Configuring Alarms in Alarm Center

By using AOM, Alarm Center can promptly detect cluster faults and generate alarms for service stability. Alarm Center provides built-in alarm rules, which can free you from manually configuring alarm rules on AOM. These rules are established based on the extensive cluster O&M experience of our Huawei Cloud container team and can cover container service exceptions, key metric alarms of basic cluster resources, and metric alarms of applications in a cluster to meet your routine O&M requirements.

Constraints

The cluster version must be v1.17 or later.
Only Huawei Cloud accounts, HUAWEI IDs, or IAM users with CCE administrator or FullAccess permissions can perform all operations using Alarm Center. IAM users with the CCE ReadOnlyAccess permission can only view all resources.

Enabling Alarm Center

Alarm Center can be enabled for CCE standard clusters and CCE Turbo clusters.

Click the cluster name to access the cluster console. In the navigation pane, choose Alarm Center.
On the Alarm Rules tab, click Enable Alarm Center. In the window that slides out from the right, select one or more contact groups to manage subscription endpoints and receive alarm messages by group. If no contact group is available, create one by referring to Configuring Alarm Notification Recipients.
Click OK.

Metric alarm rules can be created in Alarm Center only after the Cloud Native Cluster Monitoring add-on is installed and the AOM Prometheus instance is interconnected. For details about how to enable Monitoring Center, see Enabling Cluster Monitoring.

The alarm rules that use the problem_gauge metric in Table 1 depend on the CCE Node Problem Detector add-on (CCE Node Problem Detector). To use related alarm rules, ensure that the CCE Node Problem Detector add-on has been installed and is running normally.

Event alarms in Table 1 can be reported only when Kubernetes event collection is enabled in Logging. For details, see Collecting Kubernetes Events.

Configuring Alarm Rules

After Alarm Center is enabled for CCE standard clusters and CCE Turbo clusters, you can configure and manage alarm rules.

Log in to the CCE console.
On the cluster list page, click the cluster name to access the cluster console.
In the navigation pane, choose Alarm Center. Then, click the Alarm Rules tab and configure and manage alarm rules.

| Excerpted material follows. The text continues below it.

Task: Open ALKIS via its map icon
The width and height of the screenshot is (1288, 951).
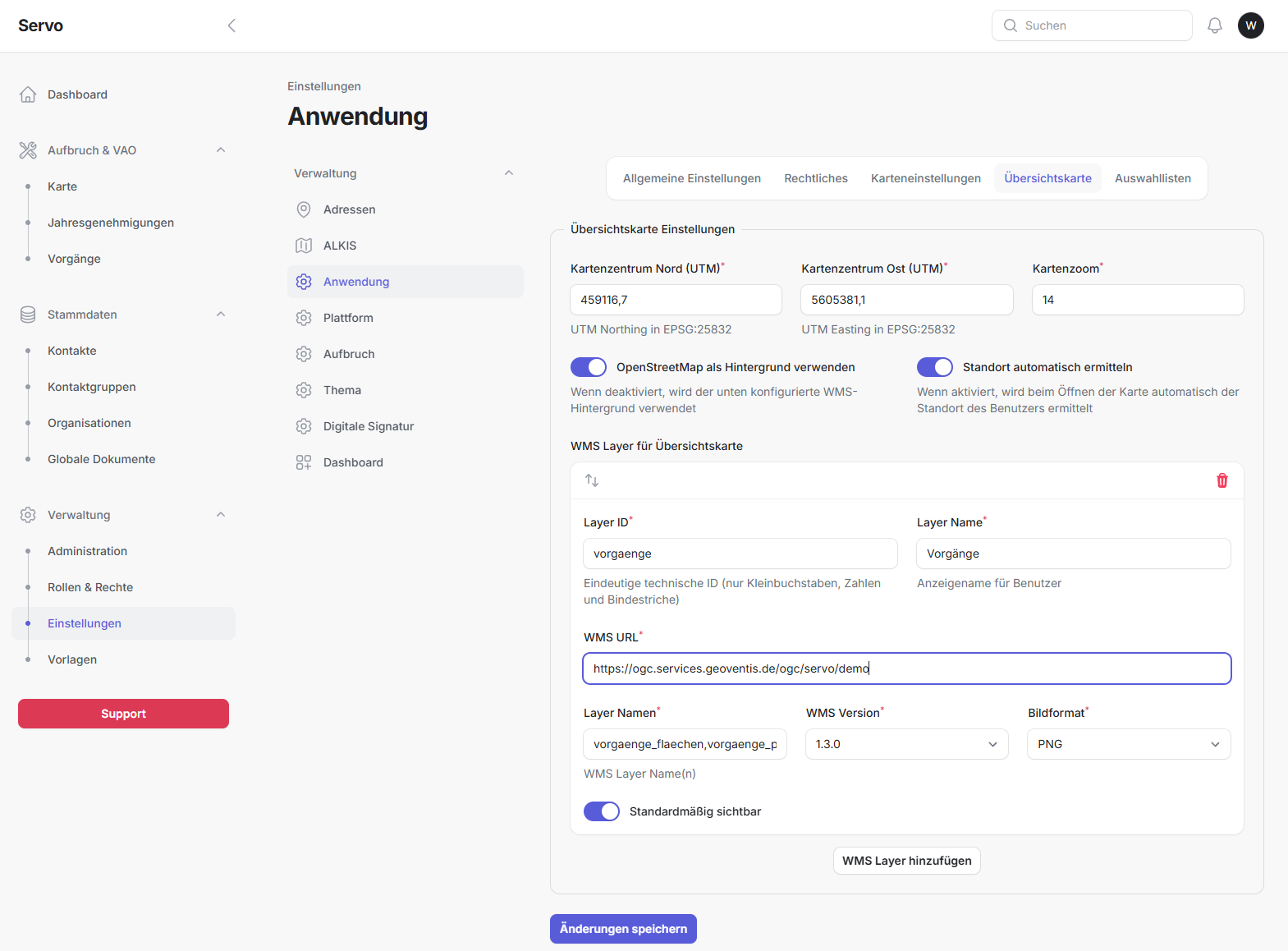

By default, Alarm Center generates alarm rules for containers. The rules are intended for alarms including event alarms and metric alarms for exceptions. Alarm rules are classified into several sets. You can associate an alarm rule set with multiple contact groups and enable or disable alarm items. An alarm rule set consists of multiple alarm rules. An alarm rule corresponds to the check items for a single exception. Table 1 lists default alarm rules.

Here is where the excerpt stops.